Bihar,Health/Medicine, Fri, 29 Jun 2012 IANS

Muzaffarpur(Bihar), June 29 (IANS) The disease has already claimed the lives of more than 200 children and affected nearly 600 in Bihar. Distraught parents are now praying to god to save their children.

The disease, called acute encephalitis syndrome (AES), is not Japanese encephalitis, the Pune-based National Institute of Virology (NIV) announced Thursday.

"In fact the disease remains a mysterious one," Additional Secretary (Health) R.P. Ojha said.

Manoj Paswan and his wife Lakhni Devi have lost all hope, as their three-and-a-half-year-old child is fighting for life after contracting AES. They are not paying heed to doctors' assurances that their child will survive.

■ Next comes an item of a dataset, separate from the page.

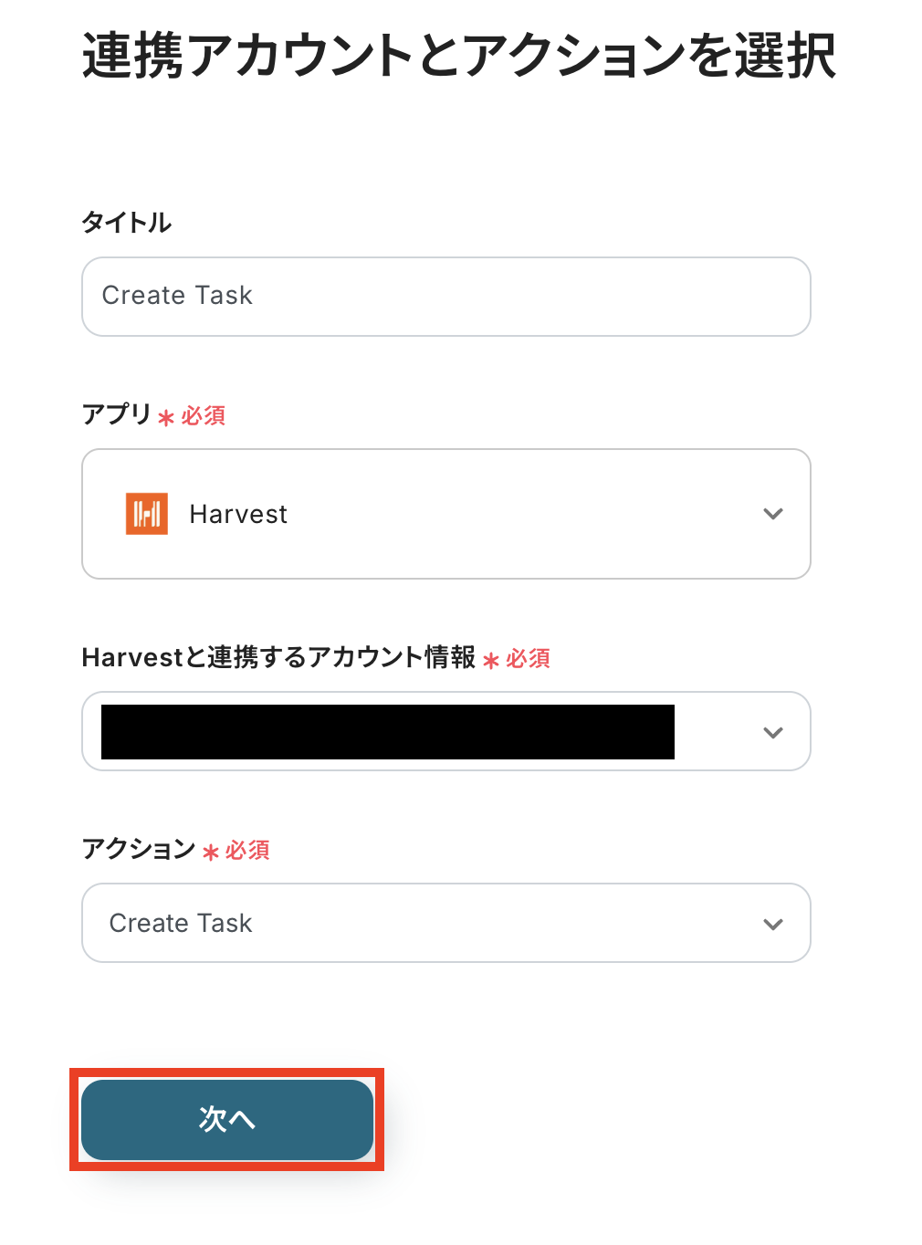
Task: Click the 連携アカウントとアクションを選択 heading
Action: pyautogui.click(x=458, y=57)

Both are praying for divine blessings for the recovery of their child.

Last week, they had admitted their only son in the encephalitis ward of the Sri Krishna Memorial College and Hospital in Muzaffarpur, but his condition has not shown any signs of improvement till date.

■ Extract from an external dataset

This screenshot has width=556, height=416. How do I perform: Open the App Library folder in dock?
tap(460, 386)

"We are praying to god to save our child now," Paswan, a landless farmer in his early 30s, told IANS.

Sunil Kumar, another parent of an AES-affected girl, said his daughter is in a critical condition. "Only the rain god can save my child as doctors told us that the monsoon will help to suppress the virus causing the disease," Kumar said.

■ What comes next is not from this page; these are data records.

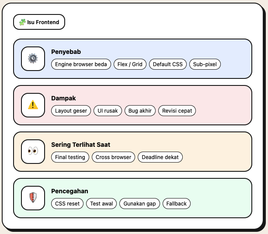This screenshot has width=268, height=234.
Task: Click the Flex / Grid tag
Action: click(130, 64)
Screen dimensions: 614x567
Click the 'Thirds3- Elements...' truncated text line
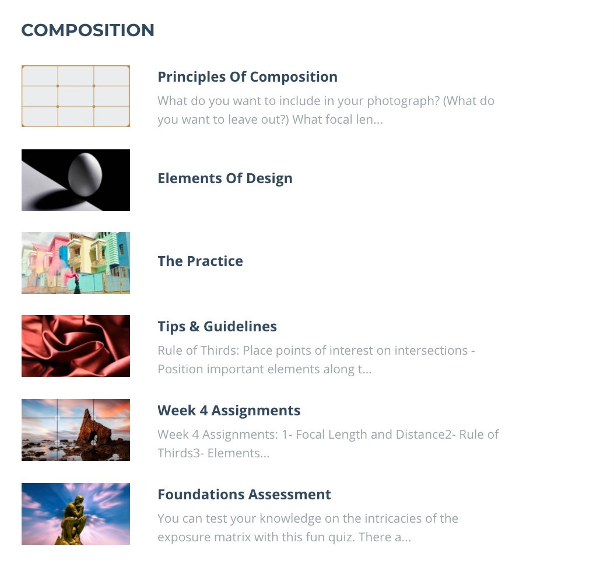(x=213, y=453)
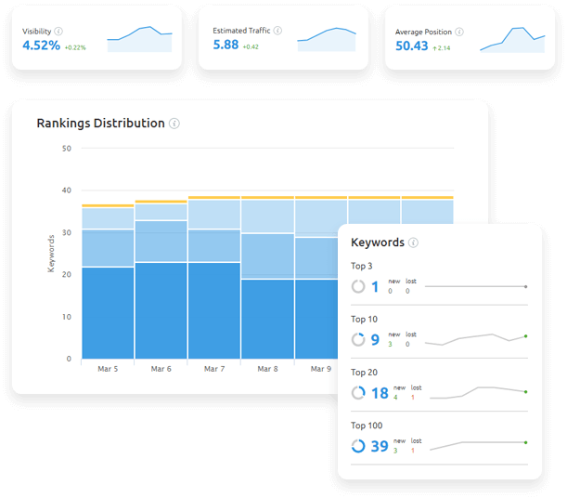567x498 pixels.
Task: Click the info icon beside Average Position
Action: 459,32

In Muzaffarpur, worst affected by AES, the parents of AES-affected children have begun fearing the worst.

"We are helpless, hoping against hope for our child's survival," said Ranju Devi, mother of a five-year-old boy who has been at the Kejriwal hospital in Muzaffarpur for five days.

"Only god can save him now, we are praying for rains," Ranju, who belongs to the Musahar caste, a rat-eating community, that breeds pigs for a living and lives in abject poverty, told IANS.

Muzaffarpur civil surgeon Gyan Bhusan said that experts are of the view that monsoon rains will not only help bring down cases of AES but also help to treat children. "Heat wave conditions help the virus to spread and intensify the disease," he said.

Alarmed by rising numbers of children dying of AES in Muzaffarpur, a central team of experts from New Delhi-based National Centre for Disease Control visiting the district and decided to send samples collected from affected villages and a case study to an Atlanta-based virology lab to identify the cause of the deaths, health officials said.

The toll from the disease now stands at 236 with nearly 600 affected.

Most of the deaths were at the Sri Krishna Memorial College and Hospital and the Kejriwal Charitable Hospital. The worst affected districts include Patna, Gaya, Muzaffarpur, Sitamarhi, East Champaran and Vaishali.

Last year encephalitis had claimed 93 children in Gaya and 55 in Muzaffarpur.